Comparing the timing of gluten-free oats introduction in newly diagnosed celiac disease patients
A Randomized Controlled Trial to Evaluate Effect of Late vs Early Introduction of Gluten-free Oats on Symptomatic, Serologic and Disease Activity in Patients With Newly Diagnosed Celiac Disease.
NA · McMaster University · NCT05803408
This study tests whether introducing gluten-free oats early or late in the diet helps people newly diagnosed with celiac disease feel better and improve their health.
Quick facts
| Phase | NA |
|---|---|
| Study type | Interventional |
| Enrollment | 50 (estimated) |
| Ages | 18 Years and up |
| Sex | All |
| Sponsor | McMaster University (other) |
| Locations | 1 site (Hamilton, Ontario) |
| Trial ID | NCT05803408 on ClinicalTrials.gov |
What this trial studies
This pilot study aims to evaluate the effects of introducing gluten-free oats either early or late in the diet of patients recently diagnosed with celiac disease. Participants will be monitored for gut symptoms, nutritional status, celiac activity, and quality of life through questionnaires and clinical assessments. The study will also involve physical examinations and dietary analysis by a dietitian to ensure comprehensive data collection. The goal is to determine the feasibility of a larger study and gather preliminary data on the optimal timing for oat introduction in the diet of these patients.

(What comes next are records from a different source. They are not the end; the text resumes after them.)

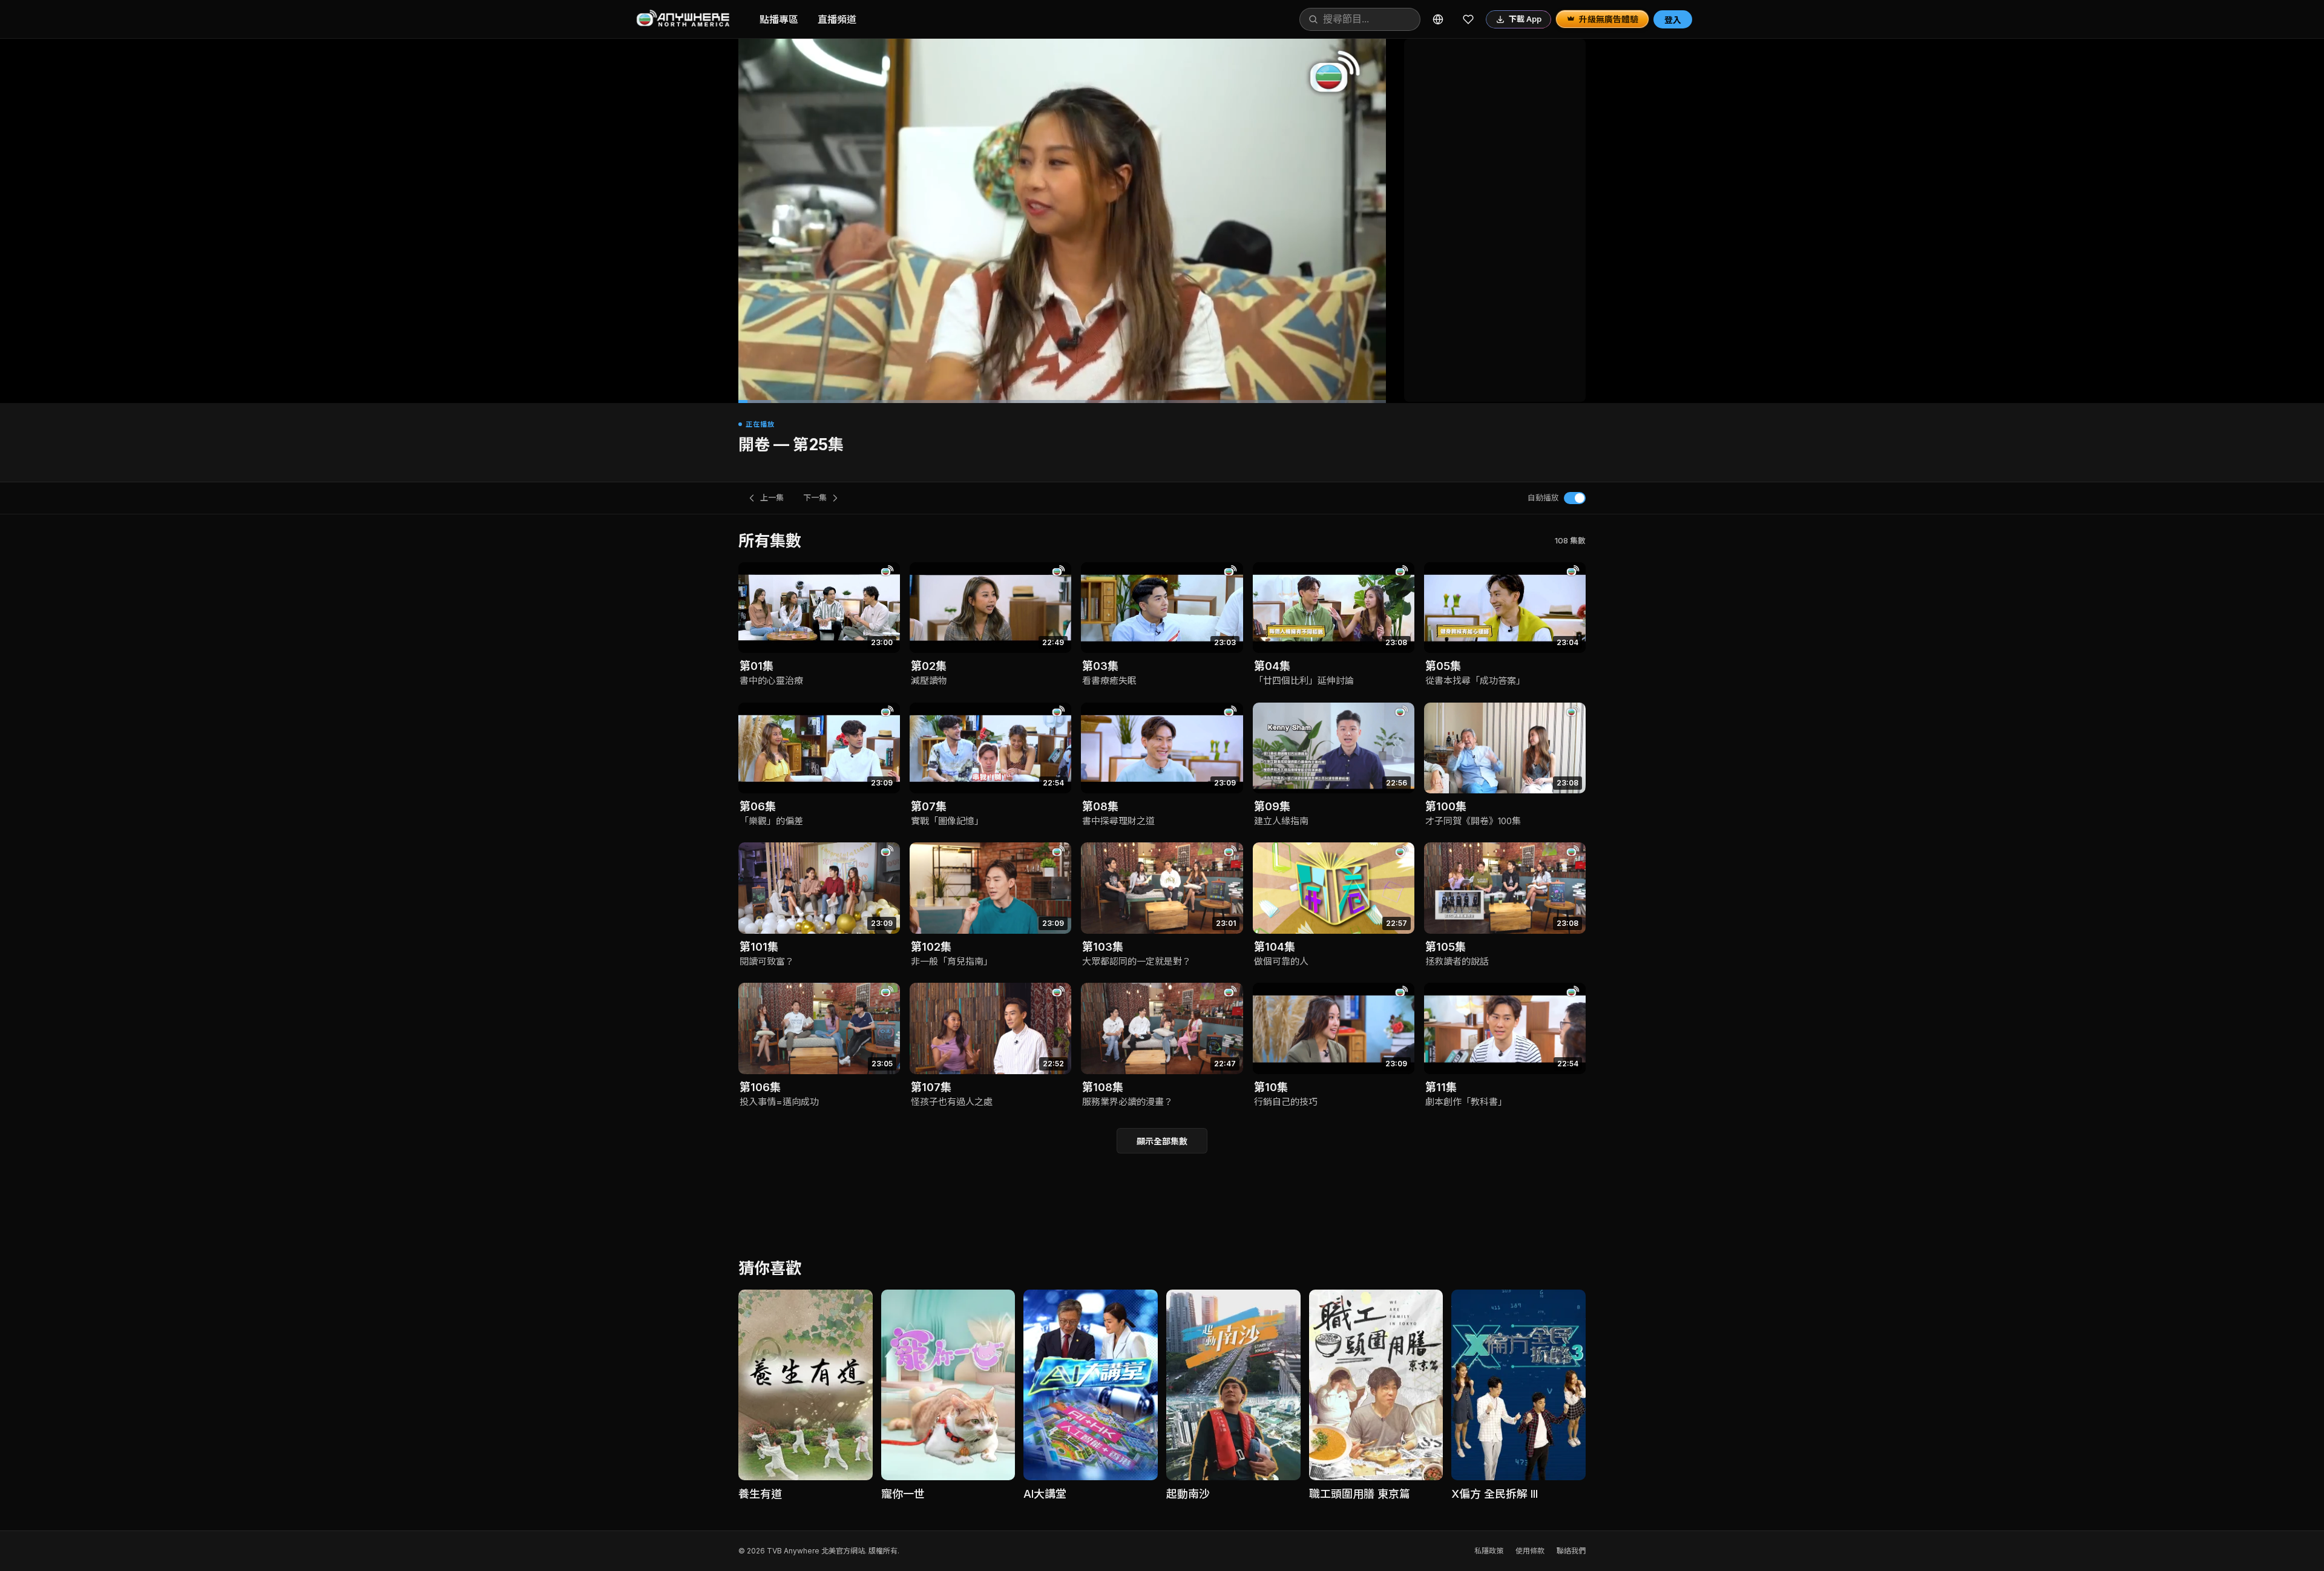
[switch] (1575, 498)
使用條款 (1529, 1550)
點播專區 (779, 19)
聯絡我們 (1571, 1550)
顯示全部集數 (1162, 1141)
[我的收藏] (1468, 19)
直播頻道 (837, 19)
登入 (1672, 20)
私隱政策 (1488, 1550)
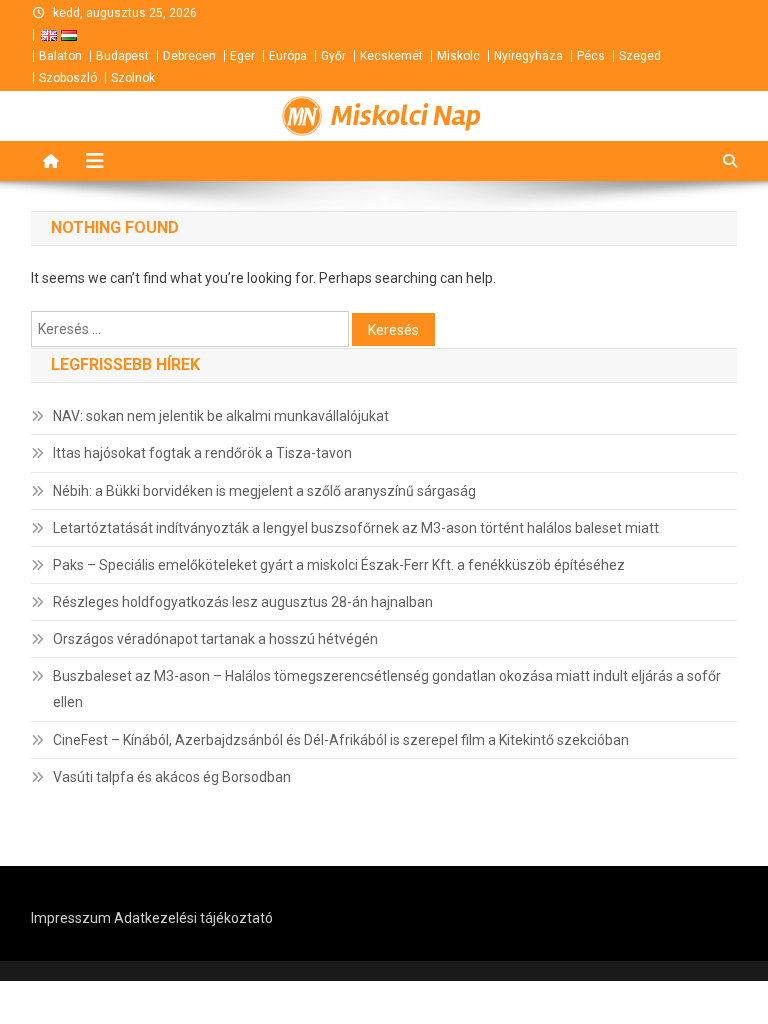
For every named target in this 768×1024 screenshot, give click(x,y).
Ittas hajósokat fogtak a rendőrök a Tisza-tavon (202, 453)
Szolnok (133, 78)
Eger (242, 56)
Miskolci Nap (406, 116)
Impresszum (71, 918)
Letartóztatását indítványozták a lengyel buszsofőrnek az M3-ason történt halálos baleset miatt (356, 528)
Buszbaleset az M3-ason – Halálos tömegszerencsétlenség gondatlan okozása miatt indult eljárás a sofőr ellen (387, 689)
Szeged (640, 56)
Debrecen (189, 56)
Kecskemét (391, 56)
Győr (333, 56)
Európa (288, 56)
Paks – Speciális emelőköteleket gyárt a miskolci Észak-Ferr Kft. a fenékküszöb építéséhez (339, 565)
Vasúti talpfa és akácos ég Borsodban (172, 777)
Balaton (60, 56)
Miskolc (458, 56)
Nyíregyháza (528, 56)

Who should consider this trial
Good fit: Ideal candidates are individuals who have been recently diagnosed with celiac disease and are within three months of starting a gluten-free diet.
Not a fit: Patients who have already removed oats from their diet or have a history of allergic reactions to oats may not benefit from this study.
Why it matters
Potential benefit: If successful, this study could help optimize dietary recommendations for patients with celiac disease, potentially improving their quality of life.
How similar studies have performed: While there is limited evidence on the timing of oat introduction in celiac disease, this approach is relatively novel and has not been extensively tested in prior studies.
Eligibility criteria
Show full inclusion / exclusion criteria
Inclusion Criteria: * Recent diagnosis of CeD (within 3 months of starting a GFD) based on specific CeD serology (elevated anti-tissue transglutaminase IgA, deaminated gliadin peptides IgG or anti-endomysial antibodies IgA) and confirmed by duodenal biopsies showing villous atrophy (Marsh 3a or greater). The allowance of 3 months is related to 1) the time lag between tTG and confirmatory EGD testing in clinical practice and 2) the time lag between diagnosis and dietitian assessment, which will increase likelihood of achieving a strict GFD. Exclusion Criteria: 1. Have already removed oats from the diet; 2. History of allergic reaction to oats 3. Prior assessment and education by RD on GFD 4. Unwillingness or inability to commit to study procedures \*Patients receiving antibiotics or probiotics within a month will be allowed to participate, however, this will be documented for future microbiota analysis.
Where this trial is running
Hamilton, Ontario
- McMaster University Medical Center — Hamilton, Ontario, Canada (RECRUITING)
Study contacts
- Study coordinator: Nicole Chang, MD
- Email: nicole.chang@medportal.ca
- Phone: 6476553177
How to participate
- Review the eligibility criteria above with your treating physician.
- Visit the official trial page on ClinicalTrials.gov for the most current contact information and recruitment status.
- Contact the listed study coordinator or principal investigator to request pre-screening. Pre-screening is free and never obligates you to enroll.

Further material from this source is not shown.